◆ Problem to work on
Copy every line of the data exactly, keeping out any picture.

◆ Supplied material

=== Begin Enclosure ===

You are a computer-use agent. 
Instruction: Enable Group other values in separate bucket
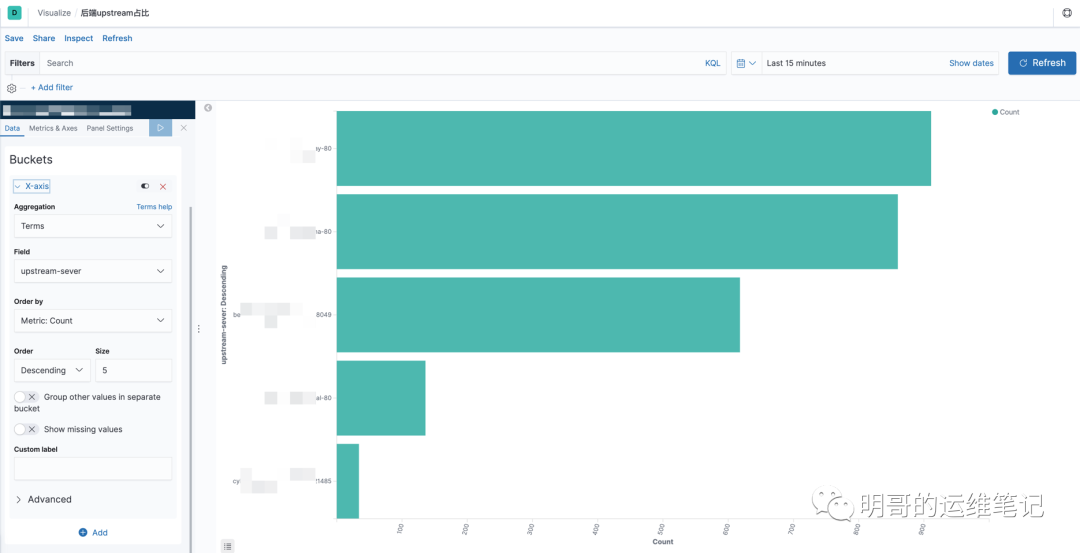click(26, 397)
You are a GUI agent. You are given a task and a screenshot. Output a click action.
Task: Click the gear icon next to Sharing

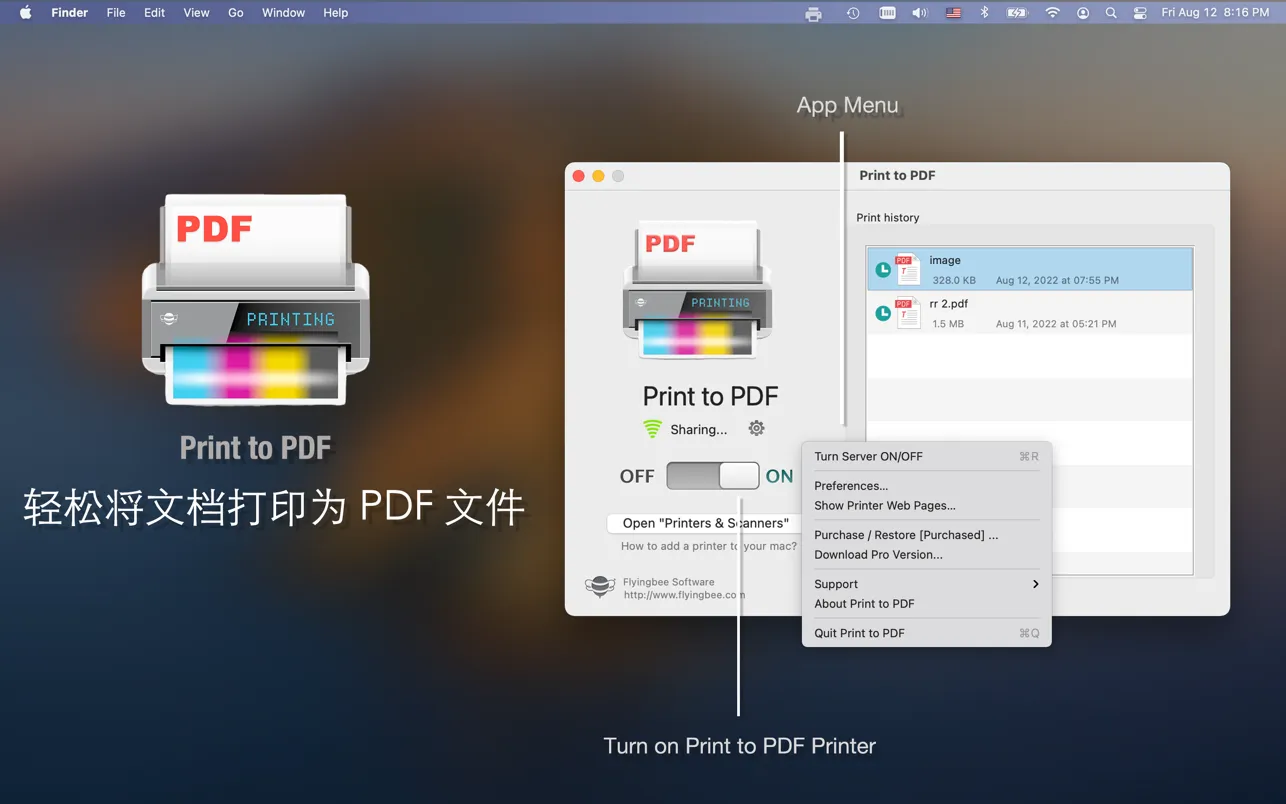(757, 428)
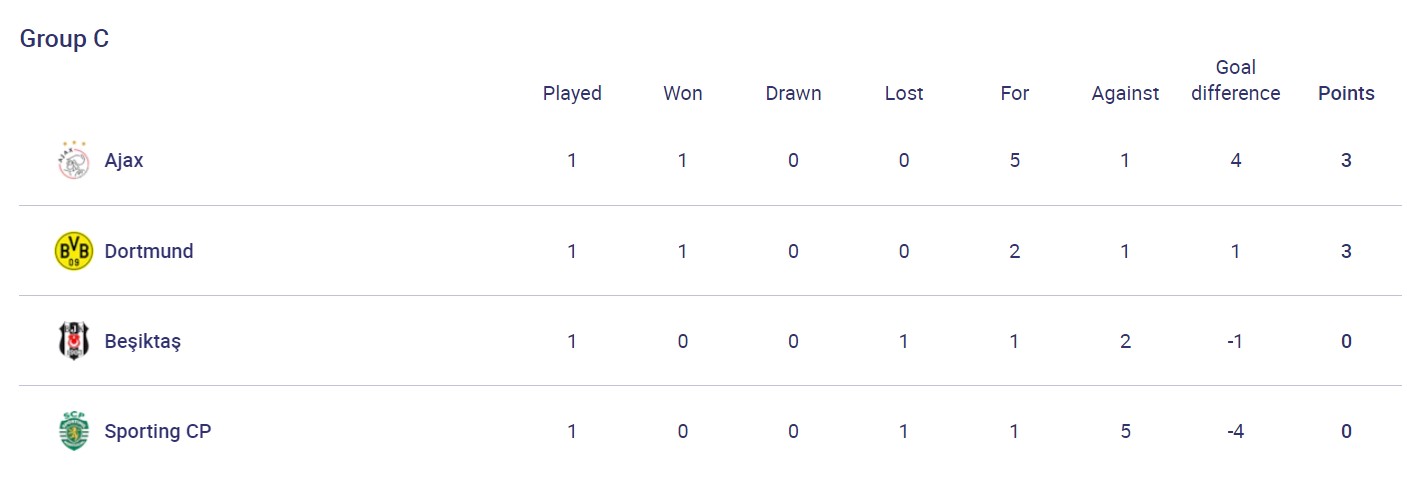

=== End Enclosure ===

◆ Result below
You are a computer-use agent. 
Instruction: Enable Group other values in separate bucket
click(26, 397)
You are a GUI agent. You are given a task and a screenshot. Output a click action.
Task: Click the gear icon next to Sharing

(757, 428)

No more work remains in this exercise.